Gegen die Bedrohung durch zurückkehrende terroristische Kämpfer vorgehen: Die nationalen Behörden müssen über die Ein- und Ausreisebewegungen ausländischer terroristischer Kämpfer umfassend informiert sein und diese Informationen sowohl untereinander als auch mit den EU-Agenturen über das Schengener Informationssystem und das Zentrum zur Terrorismusbekämpfung von Europol austauschen.
Radikalisierung verhindern und bekämpfen: Die Verhinderung der Radikalisierung sowie der Anwerbung europäischer Bürgerinnen und Bürger durch terroristische Vereinigungen muss Priorität genießen. Die Mitgliedstaaten müssen sicherstellen, dass bereits radikalisierte Personen an Deradikalisierungsprogrammen teilnehmen und von der Verbreitung von terroristischer Propaganda und Hassreden abgehalten werden und dass Informationen über Personen mit hohem Radikalisierungsrisiko proaktiv ausgetauscht werden.
Terroristen und ihre Unterstützer bestrafen: Das Europäische Parlament und der Rat sollten rasch eine Einigung über den Vorschlag der Kommission für eine Richtlinie zur Terrorismusbekämpfung  erzielen, damit Vergehen mit terroristischem Hintergrund wie Reisen zu terroristischen Zwecken und die Unterbringung, der Transport, oder die materielle Unterstützung  von Terroristen stärker unter Strafe gestellt werden können.

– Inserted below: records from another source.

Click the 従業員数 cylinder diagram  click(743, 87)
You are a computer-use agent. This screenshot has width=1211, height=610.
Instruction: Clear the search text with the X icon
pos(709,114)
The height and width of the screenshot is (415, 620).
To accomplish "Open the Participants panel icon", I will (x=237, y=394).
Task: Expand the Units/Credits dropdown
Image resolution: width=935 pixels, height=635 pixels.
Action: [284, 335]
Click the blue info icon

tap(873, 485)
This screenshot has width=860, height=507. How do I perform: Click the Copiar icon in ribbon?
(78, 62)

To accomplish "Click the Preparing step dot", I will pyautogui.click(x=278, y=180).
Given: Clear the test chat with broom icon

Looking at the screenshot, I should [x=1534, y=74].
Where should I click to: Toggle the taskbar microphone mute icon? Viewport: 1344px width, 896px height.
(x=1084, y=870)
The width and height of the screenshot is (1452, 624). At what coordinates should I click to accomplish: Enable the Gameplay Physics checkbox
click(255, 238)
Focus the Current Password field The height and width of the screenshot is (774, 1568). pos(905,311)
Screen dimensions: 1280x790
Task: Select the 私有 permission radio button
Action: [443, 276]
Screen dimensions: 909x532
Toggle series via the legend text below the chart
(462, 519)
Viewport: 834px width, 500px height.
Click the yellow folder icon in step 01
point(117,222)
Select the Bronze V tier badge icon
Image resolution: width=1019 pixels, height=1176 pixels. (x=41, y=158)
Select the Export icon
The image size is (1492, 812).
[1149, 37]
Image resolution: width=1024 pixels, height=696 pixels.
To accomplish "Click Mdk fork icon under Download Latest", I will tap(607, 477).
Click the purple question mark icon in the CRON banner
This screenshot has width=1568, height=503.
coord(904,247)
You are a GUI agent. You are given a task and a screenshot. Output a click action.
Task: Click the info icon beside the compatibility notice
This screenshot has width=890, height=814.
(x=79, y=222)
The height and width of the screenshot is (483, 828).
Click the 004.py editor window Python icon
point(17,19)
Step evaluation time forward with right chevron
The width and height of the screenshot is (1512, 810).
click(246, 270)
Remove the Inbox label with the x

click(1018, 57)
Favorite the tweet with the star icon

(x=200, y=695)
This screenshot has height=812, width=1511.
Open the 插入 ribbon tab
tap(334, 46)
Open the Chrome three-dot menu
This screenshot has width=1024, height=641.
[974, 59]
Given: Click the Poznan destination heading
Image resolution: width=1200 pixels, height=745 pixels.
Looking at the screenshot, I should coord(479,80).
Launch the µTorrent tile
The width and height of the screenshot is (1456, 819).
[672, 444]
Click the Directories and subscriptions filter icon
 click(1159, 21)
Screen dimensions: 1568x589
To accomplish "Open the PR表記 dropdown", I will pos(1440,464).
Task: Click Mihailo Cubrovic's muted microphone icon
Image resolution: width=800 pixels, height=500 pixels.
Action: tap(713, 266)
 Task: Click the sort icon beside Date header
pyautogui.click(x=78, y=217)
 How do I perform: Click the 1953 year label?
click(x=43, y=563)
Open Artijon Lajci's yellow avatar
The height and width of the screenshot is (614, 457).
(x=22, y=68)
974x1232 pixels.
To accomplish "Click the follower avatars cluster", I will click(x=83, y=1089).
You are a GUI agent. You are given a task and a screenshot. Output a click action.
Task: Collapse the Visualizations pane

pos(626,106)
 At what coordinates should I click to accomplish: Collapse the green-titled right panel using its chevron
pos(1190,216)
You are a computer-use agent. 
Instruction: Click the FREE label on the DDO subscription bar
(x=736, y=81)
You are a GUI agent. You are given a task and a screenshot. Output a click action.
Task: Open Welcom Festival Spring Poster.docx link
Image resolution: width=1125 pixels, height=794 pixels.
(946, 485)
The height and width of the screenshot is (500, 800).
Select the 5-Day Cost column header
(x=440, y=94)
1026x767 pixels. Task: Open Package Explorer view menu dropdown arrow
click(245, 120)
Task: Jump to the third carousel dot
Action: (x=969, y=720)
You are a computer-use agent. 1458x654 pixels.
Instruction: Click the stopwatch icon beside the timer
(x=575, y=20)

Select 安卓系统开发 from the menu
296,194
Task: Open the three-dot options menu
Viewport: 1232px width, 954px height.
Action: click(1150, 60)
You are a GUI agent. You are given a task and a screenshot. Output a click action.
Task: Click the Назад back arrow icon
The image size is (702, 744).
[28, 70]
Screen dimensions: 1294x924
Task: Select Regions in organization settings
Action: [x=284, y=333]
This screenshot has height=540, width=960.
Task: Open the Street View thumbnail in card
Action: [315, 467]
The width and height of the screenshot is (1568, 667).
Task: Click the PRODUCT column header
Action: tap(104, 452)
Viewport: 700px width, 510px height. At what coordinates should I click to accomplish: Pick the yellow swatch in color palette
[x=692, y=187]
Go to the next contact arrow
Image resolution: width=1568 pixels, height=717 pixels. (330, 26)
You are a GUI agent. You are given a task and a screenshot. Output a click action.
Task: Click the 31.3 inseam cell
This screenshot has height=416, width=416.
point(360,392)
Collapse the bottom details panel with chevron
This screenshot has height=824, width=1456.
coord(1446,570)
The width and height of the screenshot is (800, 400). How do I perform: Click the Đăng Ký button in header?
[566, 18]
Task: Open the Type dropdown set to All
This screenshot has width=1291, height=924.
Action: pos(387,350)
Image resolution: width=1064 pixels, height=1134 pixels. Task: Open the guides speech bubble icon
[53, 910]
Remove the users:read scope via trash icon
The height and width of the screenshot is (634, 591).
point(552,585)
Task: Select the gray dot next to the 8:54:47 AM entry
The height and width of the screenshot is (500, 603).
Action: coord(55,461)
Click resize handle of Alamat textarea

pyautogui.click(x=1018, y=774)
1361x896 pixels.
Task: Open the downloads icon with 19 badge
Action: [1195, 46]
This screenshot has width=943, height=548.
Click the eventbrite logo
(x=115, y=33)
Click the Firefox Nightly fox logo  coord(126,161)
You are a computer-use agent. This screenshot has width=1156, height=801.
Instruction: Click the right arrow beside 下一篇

Den Informationsaustausch verbessern: Das Europäische Parlament und der Rat sollten rasch die geänderte Europol-Verordnung verabschieden und die von der Kommission vorgelegten Gesetzgebungsvorschläge zur Verbesserung des Informationsaustausches und der Interoperabilität von Datenbanken und Informationssystemen annehmen, beispielsweise die Ausweitung des Europäischen Strafregisterinformationssystems ECRIS auf Nicht-EU-Bürger.
Stärkung des Europäischen Zentrums zur Terrorismusbekämpfung: Das Europäische Zentrum für Terrorismusbekämpfung sollte gestärkt werden, damit es als zentrale Informationsplattform der Strafverfolgungsbehörden für Bedrohungsanalysen fungieren und die Erarbeitung von operativen Plänen zur Terrorismusbekämpfung unterstützen kann. Die Kommission wird Initiativen vorschlagen, mit denen das Zentrum zu einer stärkeren Struktur mit der Kapazität zur gemeinsamen operativen Planung, Bedrohungsanalyse und koordinierten Strafverfolgung ausgebaut werden soll. Die gemeinsame Bedrohungsanalyse im Bereich Terrorismus und Radikalisierung sollte bereits jetzt mit höchster Dringlichkeit entwickelt werden.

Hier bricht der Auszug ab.